Our society is increasingly reliant on complex networking systems, consisting of several components that operate in a distributed/concurrent fashion, exchange data that may be highly sensitive, and are implemented with a mix of open and closed-source code. Examples are Software Defined Networks, cloud computing systems, Internet of Things and others.

As the complexity of these systems increases, there is a pressing need of methods and tools to automatically verify security and privacy properties. High quality models – able to express all the behaviours of interest – are of paramount importance to this aim. However, it is often the case that the task of building a model is performed by humans and in a short span of time – if it is performed at all – and as such can be error-prone and inaccurate.

The goal of this project is to develop techniques and tools to automate the modelling and verification of networking software systems. The novel idea is to rely on the model learning paradigm, originally proposed in artificial intelligence, to automatically build a state-based model of a running system in a black-box fashion – purely via interactions with the running system. This approach can be very effective in taming complexity and achieving scalability: by treating the whole system, or some of its components, as black-boxes, one can fine-tune the level of detail of the model and focus the analysis on specific features.

In particular, the project will focus on learning models that capture two prominent features of modern networking systems, which play a key role in security and privacy: concurrency and large data domains.

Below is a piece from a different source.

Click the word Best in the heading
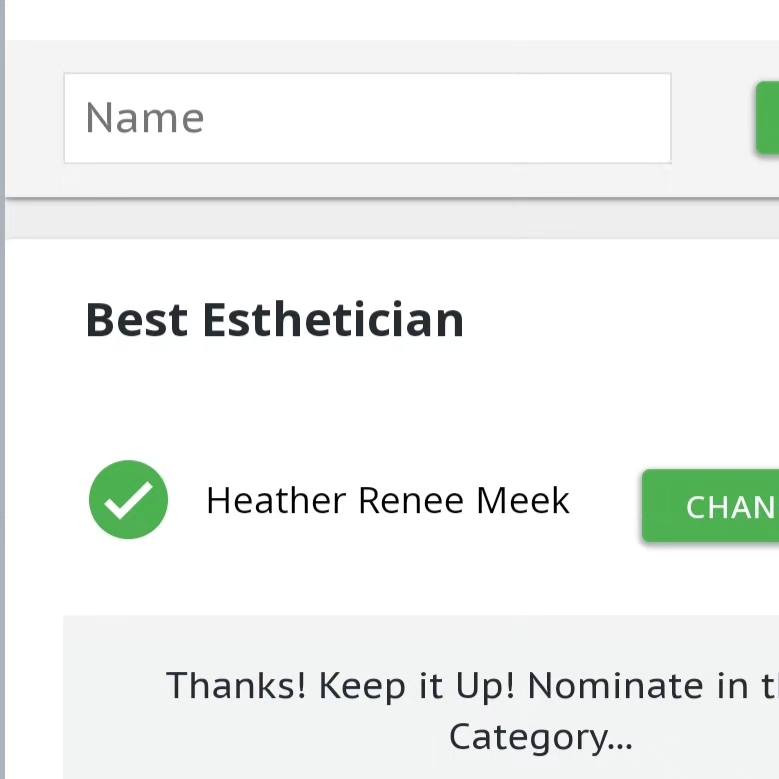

The proposed research is highly innovative: there are no existing techniques to automatically learn state-based models of networking behaviour, let alone ones dealing with concurrency and large data domains. It is also particularly timely, as networks now allow for an unprecedented control over their behaviour via software, which brings new challenges and new opportunities for analysis.

The research will be conducted in the context of the CALF research programme, aiming at developing a general foundational framework for the design and implementation of model learning algorithms. This will give a strong theoretical foundation to the endeavour, and a wide applicability to its results.